If you want to stream across your local network, there's Plex, too, and a selection of apps that let you stream via DLNA and Apple AirPlay sources. You can game on the Fire TV Stick, too, and if you add the Fire TV game controller for £40 it delivers a seriously cheap games system. Bear in mind, though, that the available titles are little more than glorified smartphone games.

A larger part of its appeal, however, resides in its ability to support Kodi installations, and that's where the extra power of the new Fire TV Stick really comes to the fore, boosting speed and responsiveness hugely.

There are, however, some significant holes in the Fire TV Stick's capabilities that you need to be aware of before purchasing one Most notably it lacks support for Now TV, Google Play Movies and an official YouTube app, although there are third-party players available.
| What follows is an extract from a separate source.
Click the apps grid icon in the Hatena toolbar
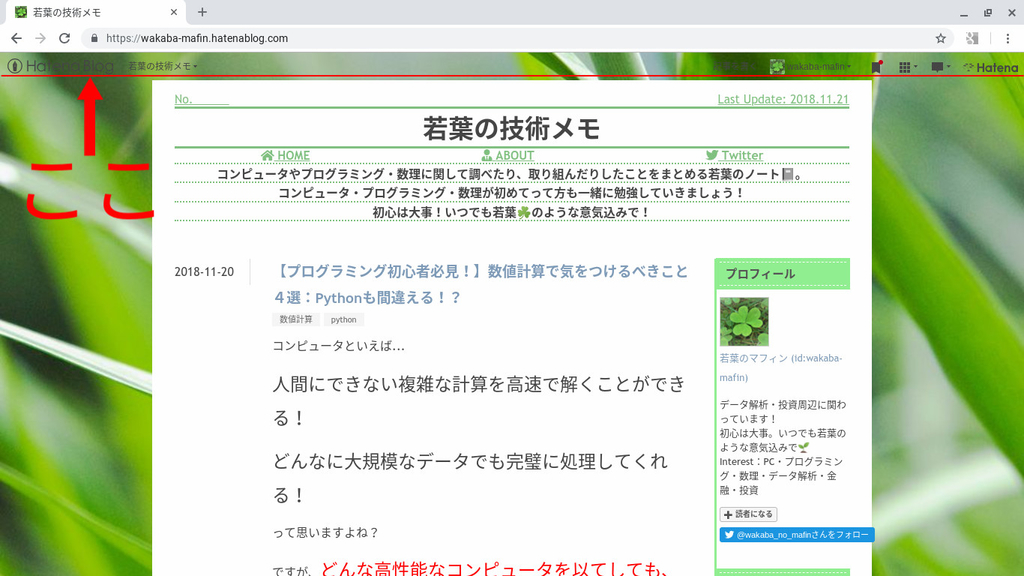 pyautogui.click(x=905, y=67)
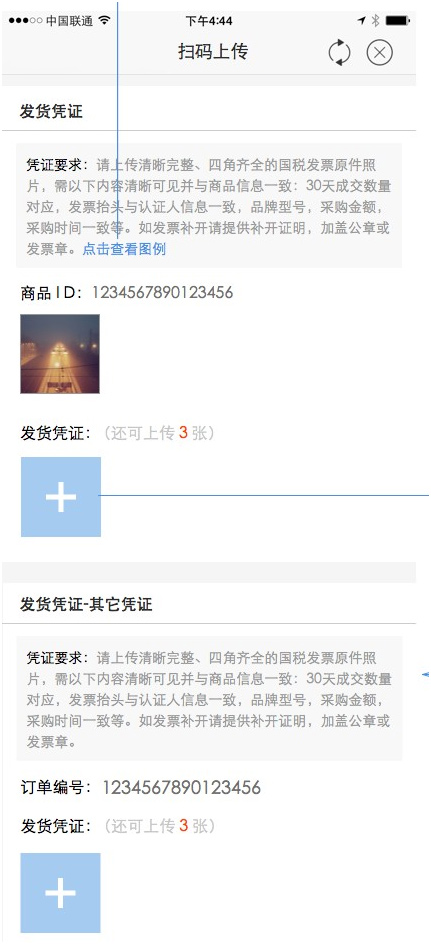
Task: Open the 点击查看图例 link
Action: pyautogui.click(x=124, y=249)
That's disappointing, especially in light of Amazon's superlative cross-service keyword search capability.

Amazon Fire TV Stick 2017 review: New UI

Along with the new hardware and the introduction of Alexa, Amazon has taken the opportunity to give the Fire TV interface the overhaul it has so desperately needed for so long.

It’s not particularly innovative. In fact, the new front-end is reminiscent of the Netflix app interface with its large, “cinematic” image at the top and the removal of the category links from the left-hand side of the screen, but it’s a lot more attractive and should prove to be more intuitive to find your way around as well.

Below that big image (which kicks into a trailer if you leave it alone long enough), you get a list of “Recent” content in the first horizontally scrollable row, and then a customisable row of your favourite games and apps immediately beneath that. At the very top of the screen, above the big image, is a list of links to core category areas: search, Home, Your Videos, Movies, TV Shows, Apps and Settings.

It’s all much more involving and browsable than the previous UI, but probably the biggest new feature isn’t related to the way the UI looks. It’s the ability to search across third-party services with one keyword. Search for Breaking Bad on the new Amazon Fire TV Stick, for example, and not only will it find the show on Netflix, but also offer a list of “Other ways to watch” that show, across Amazon and beyond.

Amazon Fire TV Stick 2017 review: Verdict

Amazon has so far kept the price of its Fire TV Stick pegged at the same price it always been (£35), but this year, it’s more expensive. That’s a blow, but bearing in mind that you’re getting the voice remote included for that price, which is something that used to cost £10 extra, plus a faster, more responsive piece of hardware, it’s just as good value for money. This value is even more explicit when you compare it to the £69.99 price tag on the 4K Amazon Fire TV Stick? 

Is it a good upgrade for owners of the older model, though? I’d argue not, especially not considering that the old model has already been updated with both the new UI and Alexa, and to take full advantage you'd only need to purchase a voice remote for £20.

If, however, you own an older Full HD TV and you're an Amazon Prime customer the new Fire TV stick (2017) does make a lot of sense, and it will also give Alexa sceptics the chance to give Amazon's amazing voice-driven technology an trial run.